Want to discuss digital health? Reach me on Twitter Tom Moon
- Digital Health is a broad term — does it need a better definition?
- Digital Health is used to describe everything from consumer facing meditation apps (Calm) to integrated biotechs (Recursion Pharmaceuticals).
- Some ‘digital health’ founders are pushing back against the label — ‘we’re an enterprise Saas company that happens to sell into healthcare’.
- Is a tighter definition needed? Fintech is similarly nebulous with companies ranging from consumer credit (Klarna) to Fixed Term Funds (Treasury Spring) to blockchain infrastructure (Copper).
- Digital Health generally refers to software-based innovation in healthcare and more specific descriptions of business models tend to be more practical e.g. tech-enabled services*.
- I think the term is unlikely to be replaced anytime soon and, in the meantime, Rock Health has a good definition.
*people even disagree on what this means: to some it’s a brick and mortar service differentiated by tech (Cityblock) and to others the tech is the service (Omada Health)
2. European digital health start-ups have yet to scale in the US
- US investors, providers and payers are understandably focused on the idiosyncrasies of US healthcare incl. reimbursement models.
- Similarly, European start-ups (e.g. Kry, Doctolib) have been very Europe focused to date and busy growing here.
- There are two reasons for this: i) digital health is nascent and there are few mature scale ups ready to expand internationally ii) value propositions and business models do not travel as easily as B2B SaaS, for example.
- European founders need a clear reason for scaling to the US and must understand how they create value in a healthcare system with different reimbursement models and regulation.
- Meanwhile, several European founders have founded very successful digital health companies in the US e.g. Calm (Lightspeed / Insight), Viz (Kleiner / GV), Hinge* (Insight / Atomico).

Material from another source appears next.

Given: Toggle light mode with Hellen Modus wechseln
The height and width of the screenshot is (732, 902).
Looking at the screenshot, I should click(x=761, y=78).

*Hinge re-located to the US before its Series A
3. Investors are bullish about the 2020s, despite disappointment from previous false dawns
- Investors remain bullish on the potential for start-ups to create sustainable value and the sector continues to attract significant funding with $7.4bn invested in 2019.
- A diverse range of players remain very active including tech giants (e.g. Amazon Alexa becoming HIPAA compliant and Google acquiring Fitbit), Payers (e.g. new CMS remote patient monitoring codes), Providers (Kaiser Permanente, Mayo Clinic and Providence all have active venture funds), Regulators (e.g. FDA’s proposed framework for ML based technologies) and Pharma (e.g. Eli Lilly’s partnership with Atomwise).
- 6 digital health IPOs in 2019 are cause for optimism although performance in the public markets has been mixed e.g. Livongo’s market cap halved within two months of IPO but now most analysts predict the share price will swing back within a year.
- In the private market 23andMe’s recent challenges highlight the importance of sustainable value creation.
4. Experienced Digital Health talent is rare — no healthcare ‘PayPal’ mafia yet
- Difficult for start-ups to find experienced ‘digital health’ operators because the first wave of healthcare unicorns is relatively young.
- Experienced engineering and product talent is being recruited from non-healthcare tech companies (Uber, AirBnB) while sales and partnership roles are recruited from incumbents (Medtronic, Stryker, Optum) to open doors with buyers.
- In the medium term, a cadre of ‘digital health’ talent will emerge from successful scale ups.
5. US tech VCs are investing in start-ups at the intersection of software + hardware / services / biology
- Tech VCs recognise that few solutions can be ‘software-only’ in healthcare.
- US funds have invested in tech enabled brick and mortar (Forward, Cityblock), wet-lab drug discovery (Insitro, Recursion Pharmaceuticals), computational biology (Freenome) and software+hardware (IDx).
- SynthBio is extremely nascent but beginning to attract investment.
- Despite the ‘software+’ propositions healthcare start-ups must still show a path to ‘software-like’ margins.
- At Silicon Valley VC investment committees these start-ups still need to compete for capital with high margin, high growth SaaS start-ups.
About me
I’m an Oxford & Imperial trained doctor and I began my career in the NHS where I invested approximately 10,000 hours treating sick patients. In my experience cutting edge advances in technology too infrequently penetrated the inefficient and manual world of bleeps, fax machines and paper. Today at MMC I’m excited to be investing in start-ups that will reshape the way I practised medicine. Prior to joining MMC I was a strategy consultant at the Boston Consulting Group and, in my spare time, I’m a Governor at The Royal Marsden NHS Foundation Trust.